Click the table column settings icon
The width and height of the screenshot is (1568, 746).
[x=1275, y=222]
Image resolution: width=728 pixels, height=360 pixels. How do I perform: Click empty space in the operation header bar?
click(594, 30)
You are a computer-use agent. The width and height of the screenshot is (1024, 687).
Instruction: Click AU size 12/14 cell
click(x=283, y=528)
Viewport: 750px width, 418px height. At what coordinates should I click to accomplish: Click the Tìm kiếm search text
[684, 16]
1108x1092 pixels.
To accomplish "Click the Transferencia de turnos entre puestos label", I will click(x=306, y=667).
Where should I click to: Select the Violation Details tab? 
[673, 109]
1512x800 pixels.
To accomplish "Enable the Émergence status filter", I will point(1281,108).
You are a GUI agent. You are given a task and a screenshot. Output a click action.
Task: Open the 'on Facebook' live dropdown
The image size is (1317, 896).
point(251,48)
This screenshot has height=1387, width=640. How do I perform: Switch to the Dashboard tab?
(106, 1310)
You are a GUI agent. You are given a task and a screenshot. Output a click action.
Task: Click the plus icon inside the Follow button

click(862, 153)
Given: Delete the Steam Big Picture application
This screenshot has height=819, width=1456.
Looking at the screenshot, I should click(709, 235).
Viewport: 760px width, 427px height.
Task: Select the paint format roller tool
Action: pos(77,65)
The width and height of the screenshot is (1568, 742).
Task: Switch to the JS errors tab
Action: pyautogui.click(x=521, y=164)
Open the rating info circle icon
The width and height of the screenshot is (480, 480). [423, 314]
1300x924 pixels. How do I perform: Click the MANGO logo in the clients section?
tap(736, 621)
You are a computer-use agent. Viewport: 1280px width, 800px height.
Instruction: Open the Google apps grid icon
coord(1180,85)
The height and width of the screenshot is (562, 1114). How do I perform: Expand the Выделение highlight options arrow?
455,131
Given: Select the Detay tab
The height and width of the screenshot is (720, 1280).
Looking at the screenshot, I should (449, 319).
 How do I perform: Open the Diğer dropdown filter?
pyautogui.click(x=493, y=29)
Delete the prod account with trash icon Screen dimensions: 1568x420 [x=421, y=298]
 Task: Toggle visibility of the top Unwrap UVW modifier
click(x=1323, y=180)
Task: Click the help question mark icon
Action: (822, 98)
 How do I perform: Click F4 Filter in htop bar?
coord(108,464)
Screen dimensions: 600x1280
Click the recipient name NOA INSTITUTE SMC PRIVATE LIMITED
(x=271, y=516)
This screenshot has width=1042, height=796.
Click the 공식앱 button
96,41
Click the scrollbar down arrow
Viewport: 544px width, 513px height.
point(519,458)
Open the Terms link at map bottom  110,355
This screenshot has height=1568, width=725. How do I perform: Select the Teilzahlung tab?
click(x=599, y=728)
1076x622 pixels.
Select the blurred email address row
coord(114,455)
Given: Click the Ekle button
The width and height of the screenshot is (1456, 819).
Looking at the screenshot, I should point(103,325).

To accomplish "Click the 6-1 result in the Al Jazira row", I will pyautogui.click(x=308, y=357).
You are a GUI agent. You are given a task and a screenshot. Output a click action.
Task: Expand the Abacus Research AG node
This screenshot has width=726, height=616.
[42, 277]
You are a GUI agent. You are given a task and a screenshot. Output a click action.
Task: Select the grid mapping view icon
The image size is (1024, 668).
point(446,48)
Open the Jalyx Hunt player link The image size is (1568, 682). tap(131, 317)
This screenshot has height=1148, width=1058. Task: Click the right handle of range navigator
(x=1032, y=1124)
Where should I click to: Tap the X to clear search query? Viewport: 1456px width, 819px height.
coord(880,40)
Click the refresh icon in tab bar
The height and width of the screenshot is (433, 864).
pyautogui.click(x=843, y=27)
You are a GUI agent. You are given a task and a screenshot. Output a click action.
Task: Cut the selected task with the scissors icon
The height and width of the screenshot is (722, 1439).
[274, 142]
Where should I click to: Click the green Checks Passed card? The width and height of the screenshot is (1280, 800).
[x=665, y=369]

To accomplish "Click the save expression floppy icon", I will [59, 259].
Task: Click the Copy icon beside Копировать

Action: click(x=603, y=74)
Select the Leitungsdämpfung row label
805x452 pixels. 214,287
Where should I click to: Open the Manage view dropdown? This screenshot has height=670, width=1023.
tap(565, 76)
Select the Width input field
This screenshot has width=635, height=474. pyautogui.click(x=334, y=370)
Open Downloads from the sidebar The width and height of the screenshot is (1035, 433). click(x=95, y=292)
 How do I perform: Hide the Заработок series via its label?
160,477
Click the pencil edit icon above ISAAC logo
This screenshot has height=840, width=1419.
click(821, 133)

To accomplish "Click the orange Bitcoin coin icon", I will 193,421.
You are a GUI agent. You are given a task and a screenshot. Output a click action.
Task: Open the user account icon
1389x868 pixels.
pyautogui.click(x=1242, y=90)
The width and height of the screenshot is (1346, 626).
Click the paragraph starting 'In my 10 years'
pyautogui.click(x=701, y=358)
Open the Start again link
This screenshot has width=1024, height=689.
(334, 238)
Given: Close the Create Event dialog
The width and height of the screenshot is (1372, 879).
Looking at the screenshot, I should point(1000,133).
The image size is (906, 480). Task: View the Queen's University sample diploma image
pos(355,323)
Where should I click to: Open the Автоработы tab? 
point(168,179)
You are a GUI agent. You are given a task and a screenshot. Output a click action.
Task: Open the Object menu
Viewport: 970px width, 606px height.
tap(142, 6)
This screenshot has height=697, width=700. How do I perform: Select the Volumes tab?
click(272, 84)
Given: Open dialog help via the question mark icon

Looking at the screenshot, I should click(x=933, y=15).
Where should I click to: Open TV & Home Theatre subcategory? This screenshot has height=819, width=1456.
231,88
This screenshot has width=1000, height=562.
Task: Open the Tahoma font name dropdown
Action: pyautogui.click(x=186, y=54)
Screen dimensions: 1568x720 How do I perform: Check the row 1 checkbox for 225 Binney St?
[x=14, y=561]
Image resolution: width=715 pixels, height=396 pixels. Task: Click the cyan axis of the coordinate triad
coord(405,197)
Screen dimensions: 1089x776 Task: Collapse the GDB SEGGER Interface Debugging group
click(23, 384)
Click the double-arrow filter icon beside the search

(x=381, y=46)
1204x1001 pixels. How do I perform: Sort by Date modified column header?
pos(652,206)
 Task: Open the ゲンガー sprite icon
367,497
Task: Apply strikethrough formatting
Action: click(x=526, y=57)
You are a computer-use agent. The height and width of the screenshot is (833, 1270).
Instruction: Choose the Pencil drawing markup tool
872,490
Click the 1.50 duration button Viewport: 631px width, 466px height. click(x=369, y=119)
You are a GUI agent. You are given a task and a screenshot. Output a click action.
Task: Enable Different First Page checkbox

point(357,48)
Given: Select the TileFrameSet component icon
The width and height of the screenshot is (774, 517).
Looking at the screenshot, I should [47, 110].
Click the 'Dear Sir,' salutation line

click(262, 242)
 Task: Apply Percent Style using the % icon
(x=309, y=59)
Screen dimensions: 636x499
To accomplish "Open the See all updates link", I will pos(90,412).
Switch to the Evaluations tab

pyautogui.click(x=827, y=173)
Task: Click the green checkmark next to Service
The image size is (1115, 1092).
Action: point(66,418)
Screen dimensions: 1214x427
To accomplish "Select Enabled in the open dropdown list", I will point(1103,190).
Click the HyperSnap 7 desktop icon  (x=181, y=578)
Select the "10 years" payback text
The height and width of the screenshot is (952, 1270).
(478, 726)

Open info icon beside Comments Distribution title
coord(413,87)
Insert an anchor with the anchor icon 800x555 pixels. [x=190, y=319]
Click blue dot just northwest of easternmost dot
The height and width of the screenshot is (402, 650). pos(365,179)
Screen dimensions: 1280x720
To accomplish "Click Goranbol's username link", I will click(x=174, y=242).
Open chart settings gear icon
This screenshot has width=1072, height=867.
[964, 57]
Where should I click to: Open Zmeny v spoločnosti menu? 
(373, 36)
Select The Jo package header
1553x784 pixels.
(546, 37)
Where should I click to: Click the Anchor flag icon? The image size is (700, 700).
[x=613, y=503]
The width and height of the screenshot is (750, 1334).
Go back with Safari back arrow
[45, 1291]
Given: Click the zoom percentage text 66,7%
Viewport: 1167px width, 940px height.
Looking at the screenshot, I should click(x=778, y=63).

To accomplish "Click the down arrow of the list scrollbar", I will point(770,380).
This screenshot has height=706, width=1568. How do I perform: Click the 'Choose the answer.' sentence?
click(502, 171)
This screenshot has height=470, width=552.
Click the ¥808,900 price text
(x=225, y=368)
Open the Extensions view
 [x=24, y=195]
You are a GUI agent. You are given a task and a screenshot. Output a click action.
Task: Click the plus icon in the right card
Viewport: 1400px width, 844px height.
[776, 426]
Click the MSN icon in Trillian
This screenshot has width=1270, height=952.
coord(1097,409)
....
- _Task description_
Give back every line from the beginning of the records through the line holding "Given: Select the Detay tab", exactly as it reads, and leave out the rest.

- _Problem solution_
Click the table column settings icon
The width and height of the screenshot is (1568, 746).
[x=1275, y=222]
Image resolution: width=728 pixels, height=360 pixels. How do I perform: Click empty space in the operation header bar?
click(594, 30)
You are a computer-use agent. The width and height of the screenshot is (1024, 687).
Instruction: Click AU size 12/14 cell
click(x=283, y=528)
Viewport: 750px width, 418px height. At what coordinates should I click to accomplish: Click the Tìm kiếm search text
[684, 16]
1108x1092 pixels.
To accomplish "Click the Transferencia de turnos entre puestos label", I will click(x=306, y=667).
Where should I click to: Select the Violation Details tab? 
[673, 109]
1512x800 pixels.
To accomplish "Enable the Émergence status filter", I will point(1281,108).
You are a GUI agent. You are given a task and a screenshot. Output a click action.
Task: Open the 'on Facebook' live dropdown
The image size is (1317, 896).
point(251,48)
This screenshot has height=1387, width=640. How do I perform: Switch to the Dashboard tab?
(106, 1310)
You are a GUI agent. You are given a task and a screenshot. Output a click action.
Task: Click the plus icon inside the Follow button

click(862, 153)
Given: Delete the Steam Big Picture application
This screenshot has height=819, width=1456.
Looking at the screenshot, I should click(709, 235).
Viewport: 760px width, 427px height.
Task: Select the paint format roller tool
Action: pos(77,65)
The width and height of the screenshot is (1568, 742).
Task: Switch to the JS errors tab
Action: pyautogui.click(x=521, y=164)
Open the rating info circle icon
The width and height of the screenshot is (480, 480). [423, 314]
1300x924 pixels. How do I perform: Click the MANGO logo in the clients section?
tap(736, 621)
You are a computer-use agent. Viewport: 1280px width, 800px height.
Instruction: Open the Google apps grid icon
coord(1180,85)
The height and width of the screenshot is (562, 1114). How do I perform: Expand the Выделение highlight options arrow?
455,131
Given: Select the Detay tab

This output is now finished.